Though improving the Veterans Affairs health care process has been a priority for many elected officials, Shulkin said that this problem “spans administrations and has been going on for decades,” and attributed the long wait to “a lot of built-in movement to keep things the way they are.”

Shulkin said that VA will also work on integrating disparate systems with the solution they plan to share with DoD, as his agency requires a wider range of solutions that don’t currently work together.
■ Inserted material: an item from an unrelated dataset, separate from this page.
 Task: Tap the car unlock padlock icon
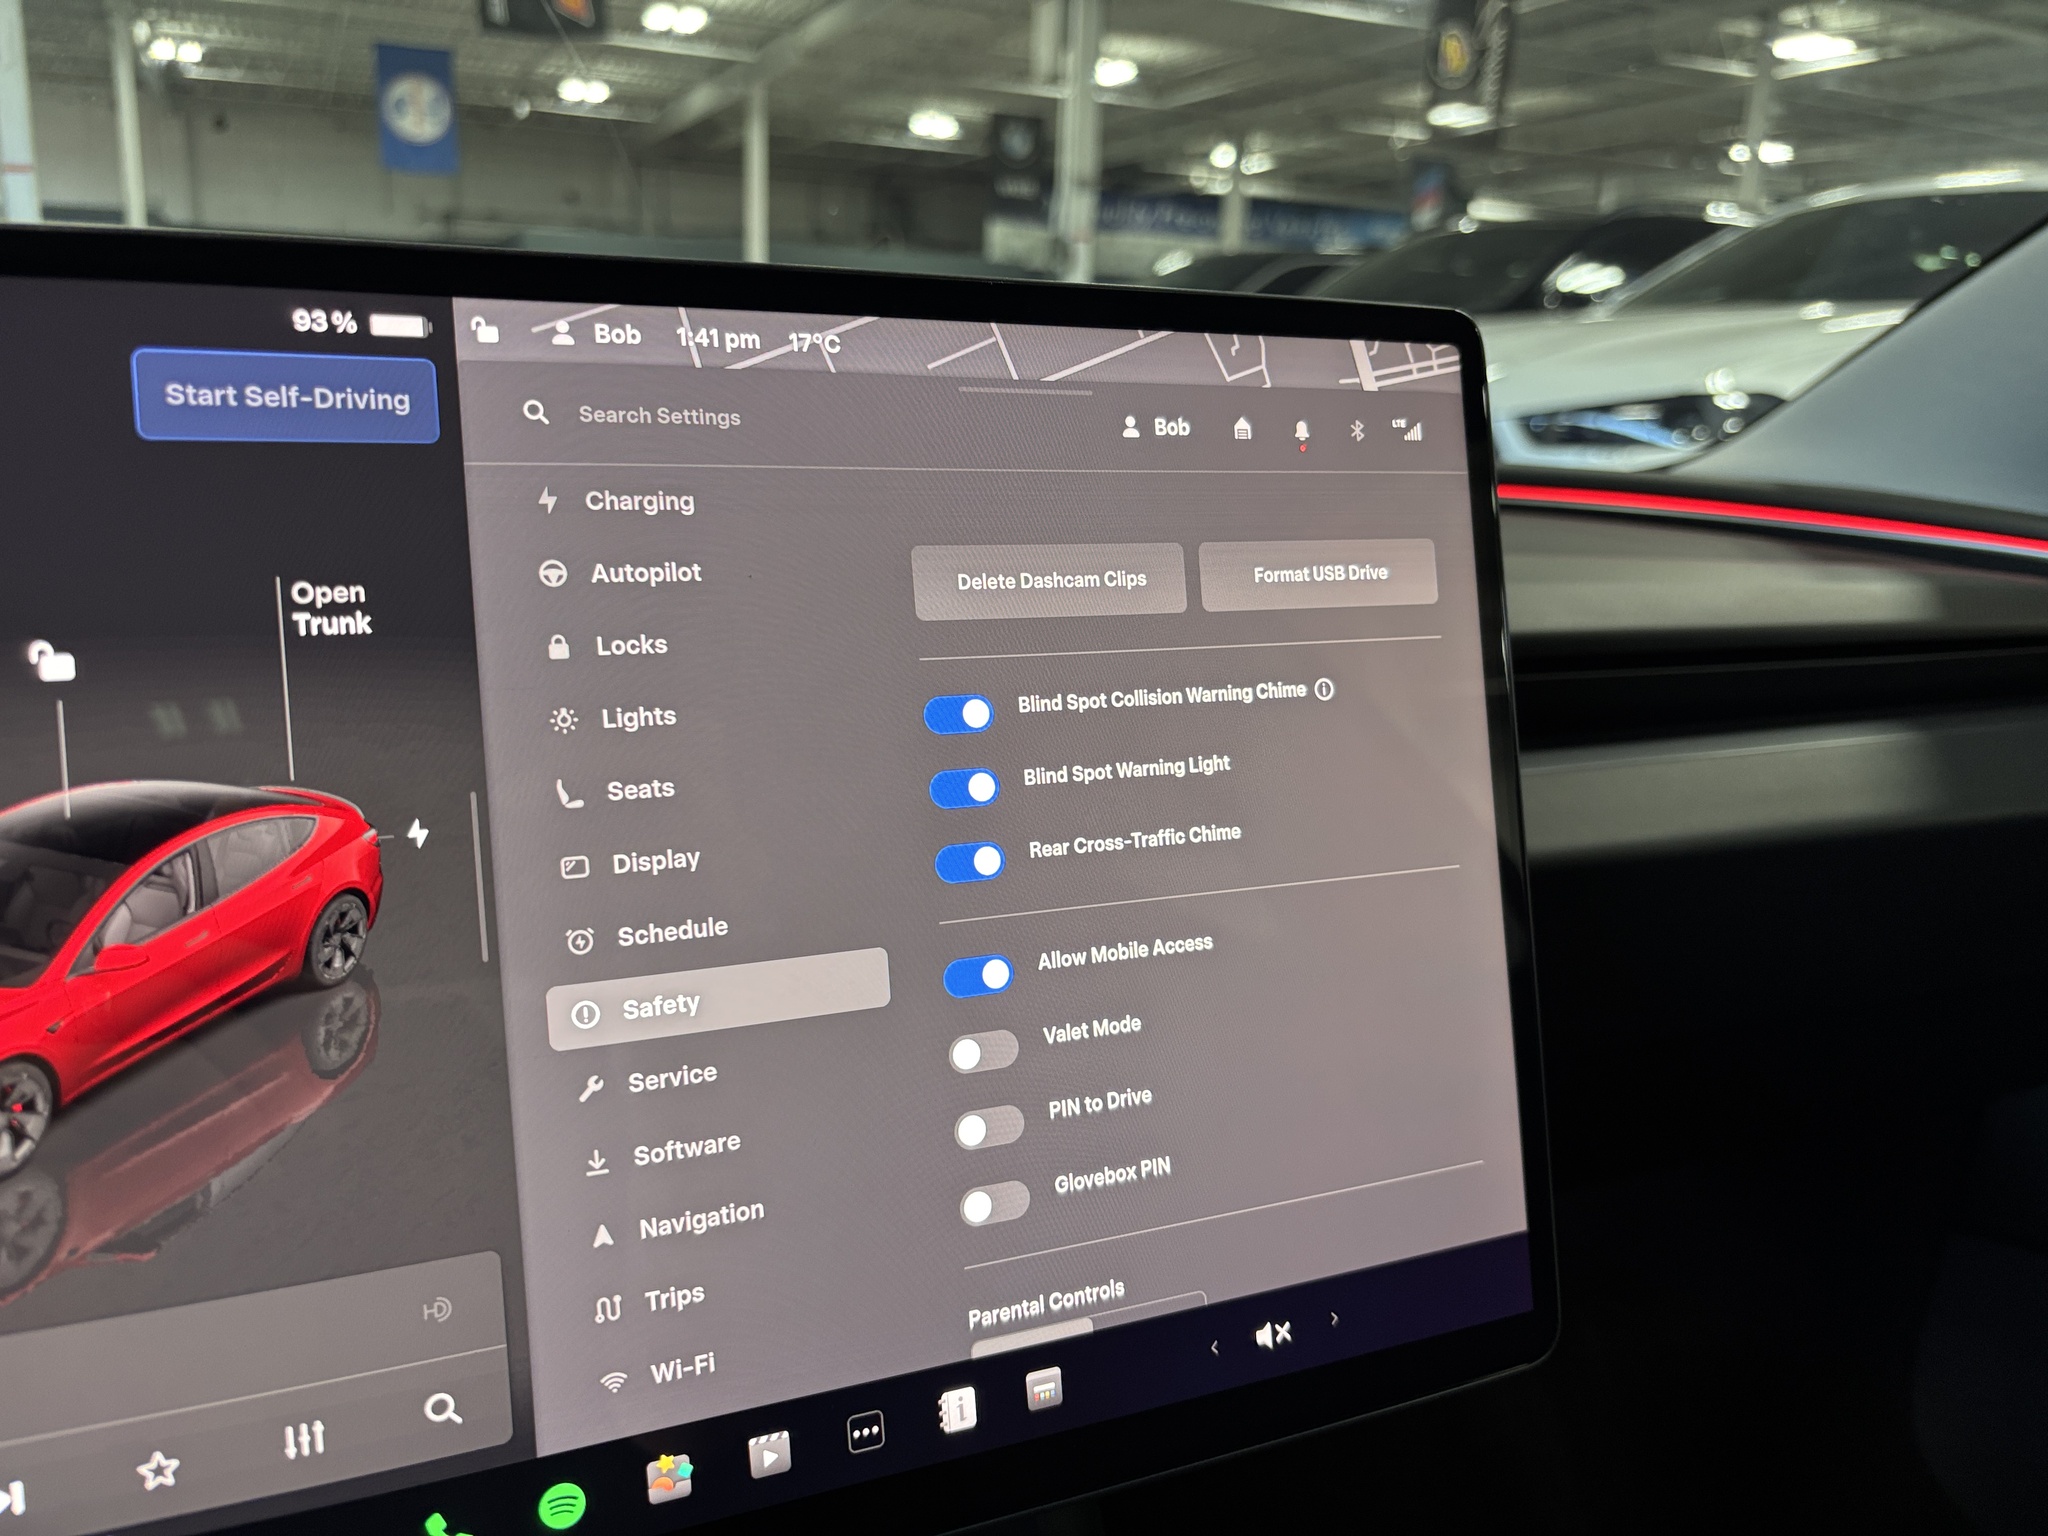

“I think this is going to make a big difference for veterans everywhere and it’s going to make a big difference for Veterans Affairs,” Shulkin said. “The Department of Defense and the Department of Veterans Affairs are together in lockstep on this.”

3 Comments
  1. Anonymous | - Reply
    It is fundamentally flawed to assume that buying a common code base for an EHR system necessarily means that interoperability will be achieved. The Corner (or Epic, VistA, etc) system must be configured with sets of clinical data representing patient problems, vital signs, smoking cessation questions, specimen types, bacteriology results, units of measure, etc. There are literally thousands of large and small code sets to be configured. And in the real world, each vendor customer/site typically configures differently. It does help that the underlying information models will be more similar when you share an underlying code base with at least one big partner (but not, of course, others). Yet without true computability, based on a common configuration of clinical data terms used by the system, human readers still must bridge the gap and interoperability will be limited even within VA (or DoD). One won't be able to easily roll up, for example, hospital infections by bug type or even arithmetically correlate vital sign readings. The lab and the pharmacy can pick different sets of units of measure. This is the exact problem that VistA (which, after all, started as the "Decentralized Hospital Computer System") has long faced. And moving to a COTS solution, by itself, does not address that problem directly. An expensive program of limited, information-lossy mapping can help. But a better solution is to configure the clinical terminology used in the implementations in a comprehensive, controlled, and similar (as much as possible) manner. Unfortunately, VA never had the institutional will to comprehensively do that in VistA. Unless someone at the decider level thinks past the glossy marketing materials and colorful, cyclic PowerPoint slides, it won't happen with a COTS solution either. In that case, VA will discover in five or seven years that it is little more interoperable than it is today. And remember, the Secretary has identified community interoperability as highly important. A few years (or even less) after separation from the service, it is more important for the average patient than DoD interoperability. And only some of those community partners will ever use Cerner. Without comprehensive, commonly held, cross-institutional implementation of national standards, promoted by the weight of VA-DoD in standards bodies and the vendor community, a COTS buy won't move VA off the interoperability dime.
  2. Anonymous | - Reply
    What they really want is a single system of record of a patient accessible from any EHR front-end; DoD, VA, Cerner, others. This follows a model I call the patient Data Custodian, an entity responsible for managing a patient's data. Posts of events can be made by any validate/authorized client such as EHRs, wearables, or any other input to a patient's health. Interoperability between EHRs is just a land grab for patient data. If the EHR accessed a common source of patient data, interoperability comes free.
  3. Anonymous | - Reply
    The comments by anonymous make sense and is really the benefit of having an electronica record. ability to become independent of a physical place, records..so if you need them when you are "x" and then again when you are in "y" in one or more cases where the patient isn't known you aren't starting fro scratch. yes, technical, process, procedural challenges but it is a worthwhile goal.